Caregiver for: Her son, Ben, 35, who has cerebral palsy and lives with her and her husband, Tom
“We have a team who has helped us, but we have more often than not been the night shift for caregiving. And if a nurse calls in sick or a respite worker can’t come, Tom or I or our daughter are going to be the people who take care of Ben [in the daytime]. It does make you realize how tenuous the situation can be. It’s one of the things that’s really helped me focus on policy that would stabilize the system. There is growing recognition that this is not just good for people and respects people’s independence, but it is essential as we work to stabilize our health care system and grow our economy.”
MaryClare Feighan, 69, founded a caregivers’ support group in Eugene, Oregon
Caregiver for: Her husband, who has spinal stenosis, fibromyalgia, osteoarthritis and deteriorating vision
“Isolation is a huge problem with caregivers. Every one of us expresses gratitude on a regular basis for having this group. Each of us has learned new ways to approach difficult conversations in caregiving. There’s such a great need. It would be really lovely if our government could appreciate the amount of time and energy that caregivers put in, because we’re keeping our spouses alive and out of more expensive medical care.”

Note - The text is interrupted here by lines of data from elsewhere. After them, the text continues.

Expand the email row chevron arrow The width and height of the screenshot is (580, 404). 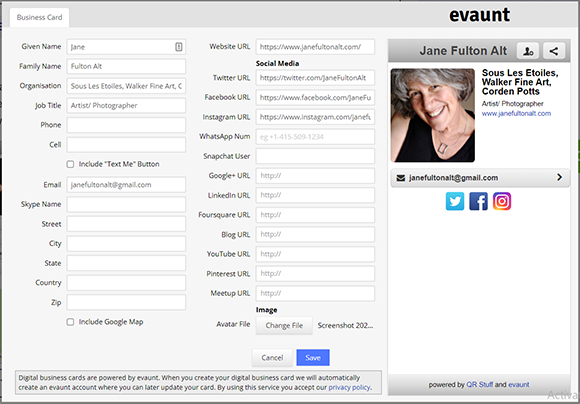559,178
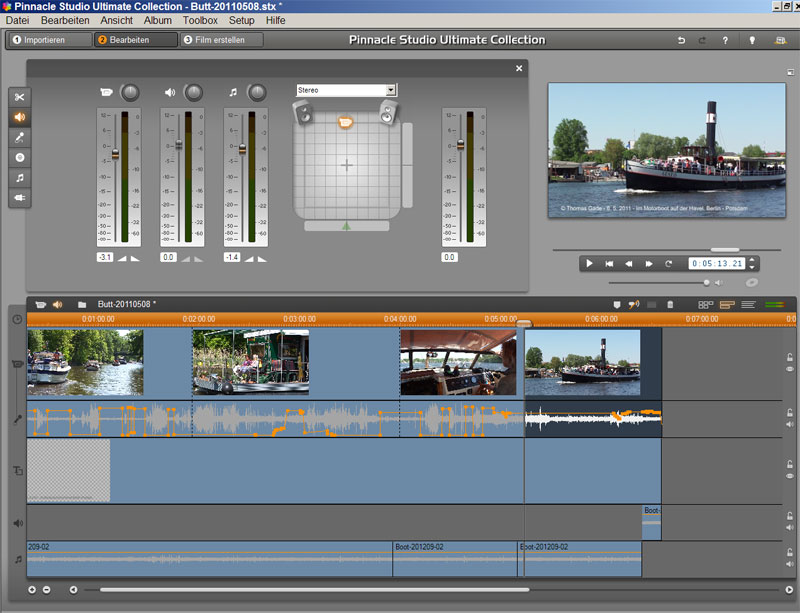Screen dimensions: 800x613
Task: Select the scissors trim tool in sidebar
Action: click(x=19, y=96)
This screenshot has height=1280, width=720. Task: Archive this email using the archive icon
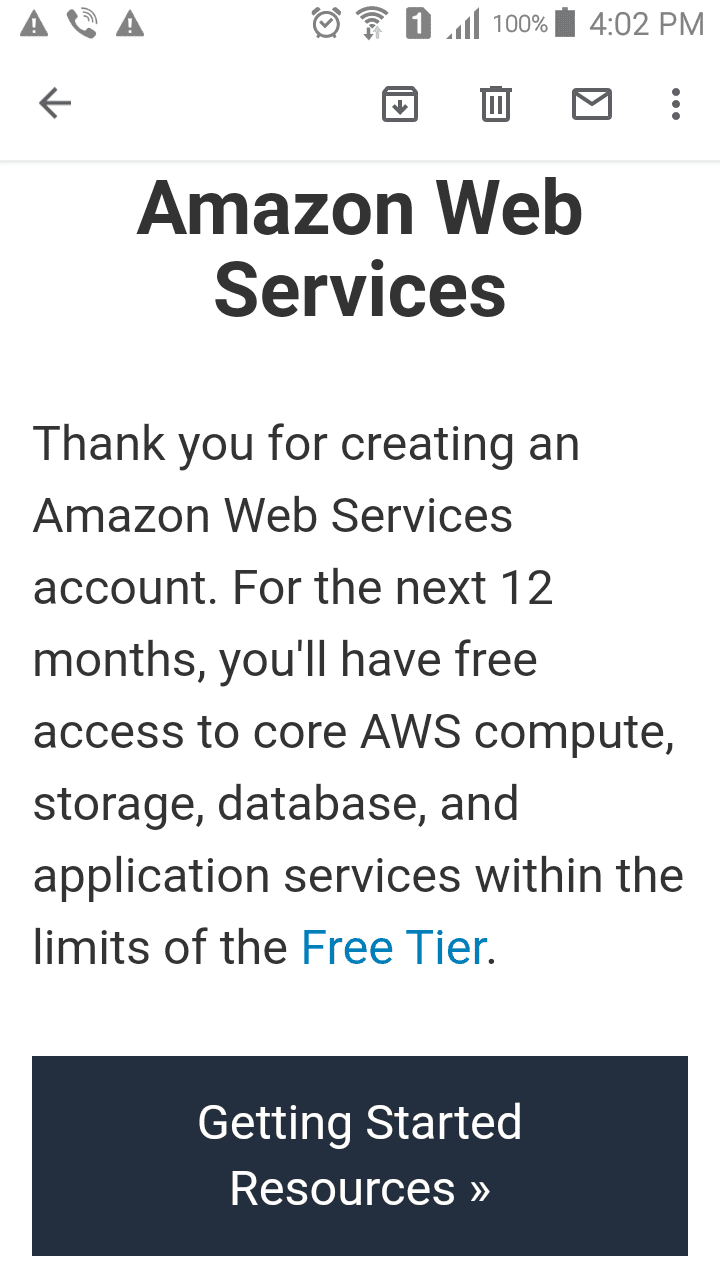tap(400, 103)
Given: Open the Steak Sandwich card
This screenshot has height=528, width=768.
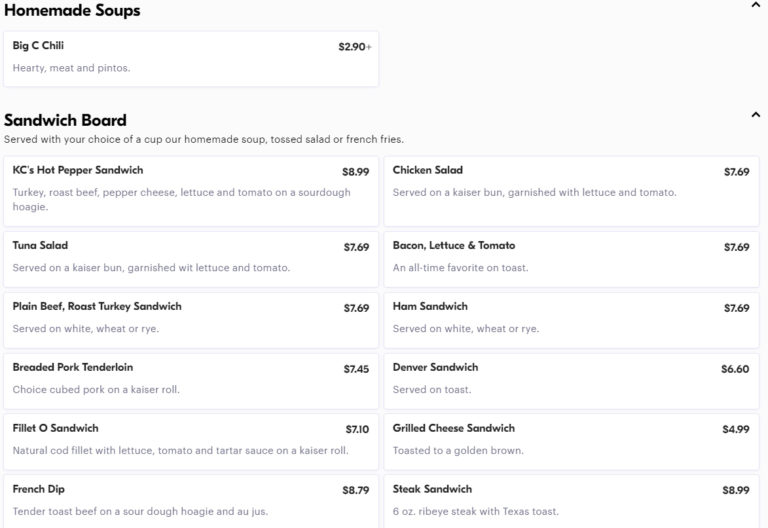Looking at the screenshot, I should click(571, 502).
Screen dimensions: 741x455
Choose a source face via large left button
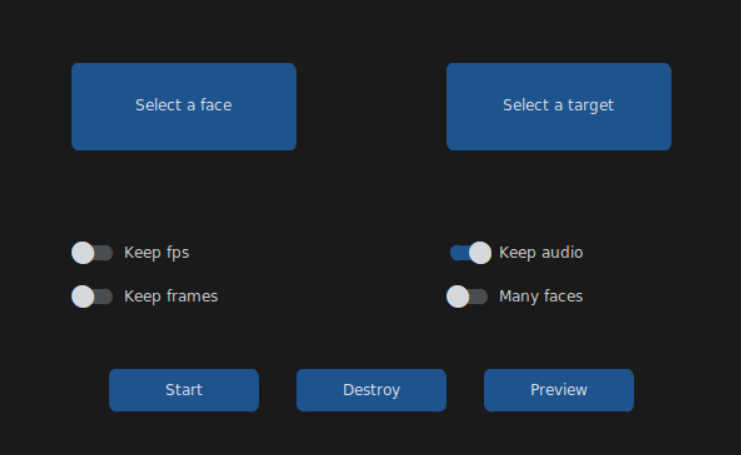(183, 106)
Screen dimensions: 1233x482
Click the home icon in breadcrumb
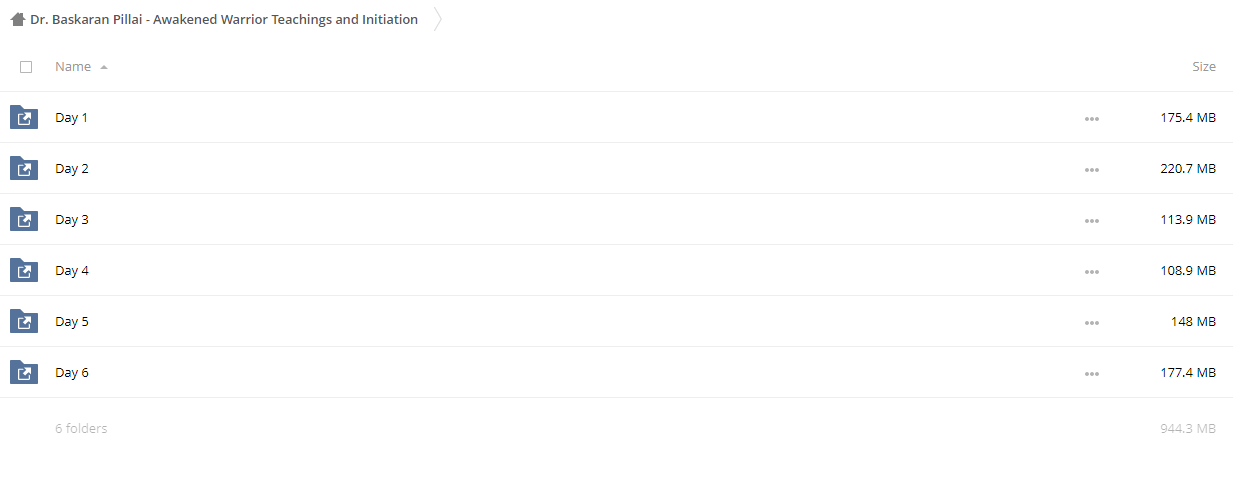pos(18,19)
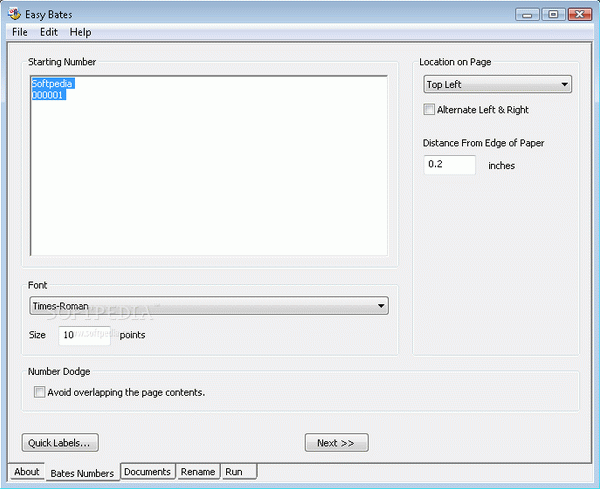
Task: Select the Bates Numbers tab
Action: [x=82, y=472]
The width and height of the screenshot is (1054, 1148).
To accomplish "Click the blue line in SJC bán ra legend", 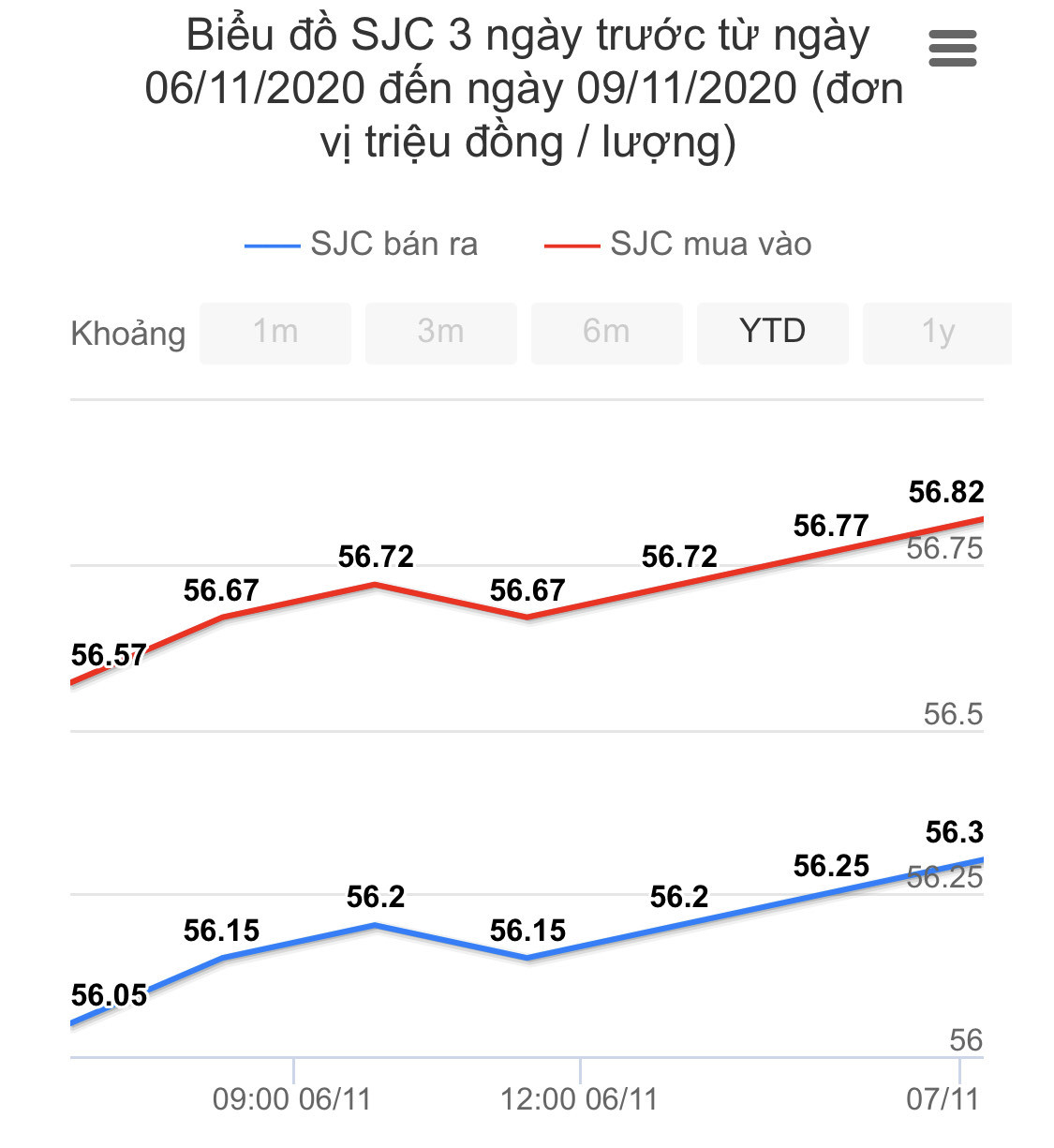I will [x=272, y=246].
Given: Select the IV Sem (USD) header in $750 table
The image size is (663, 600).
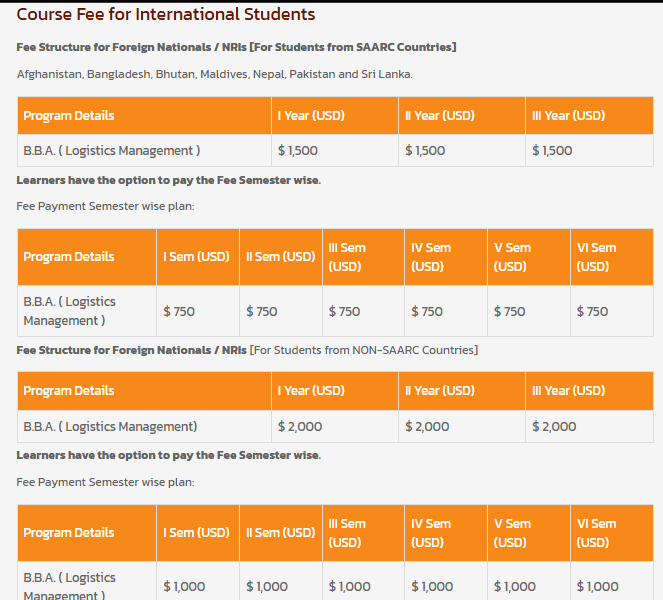Looking at the screenshot, I should pos(430,257).
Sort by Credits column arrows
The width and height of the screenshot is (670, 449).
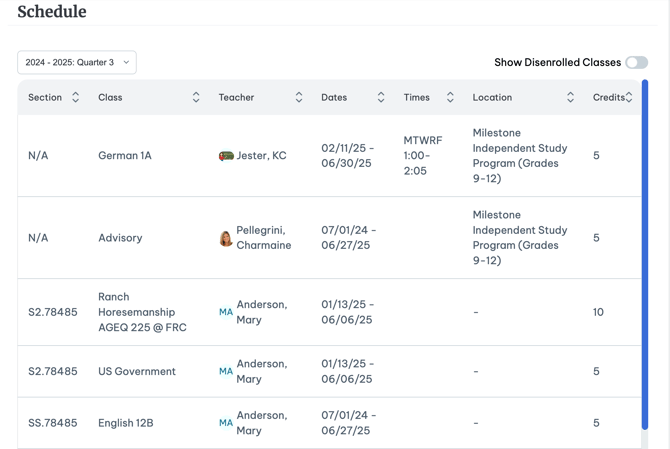(629, 97)
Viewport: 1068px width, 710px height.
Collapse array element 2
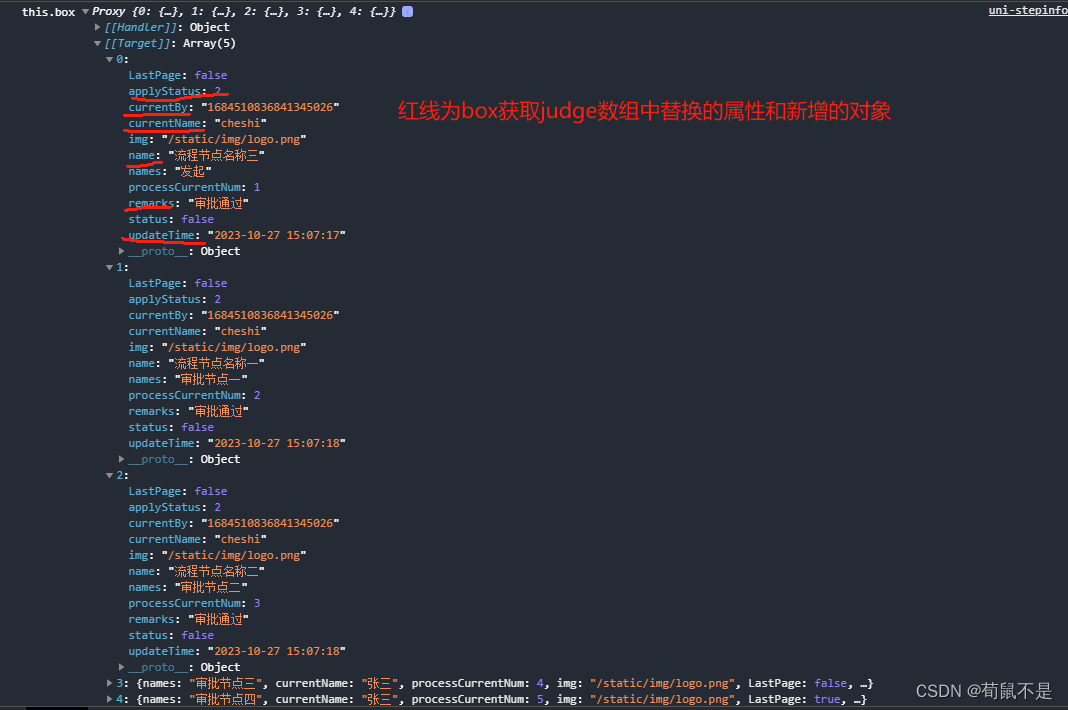click(x=110, y=475)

Xavier Becerra, 65, Health and Human Services secretary
Caregiver for: His parents
“In 2017, I decided to make sure we got a house so we could have my parents move in with us. For those last few years that my dad was alive, we became his caregivers, especially during his last six months to one year during hospice care. My wife and I are very fortunate that we are able to afford it, because most families can’t. In fact, many families do it even though they can’t afford it because there is no choice.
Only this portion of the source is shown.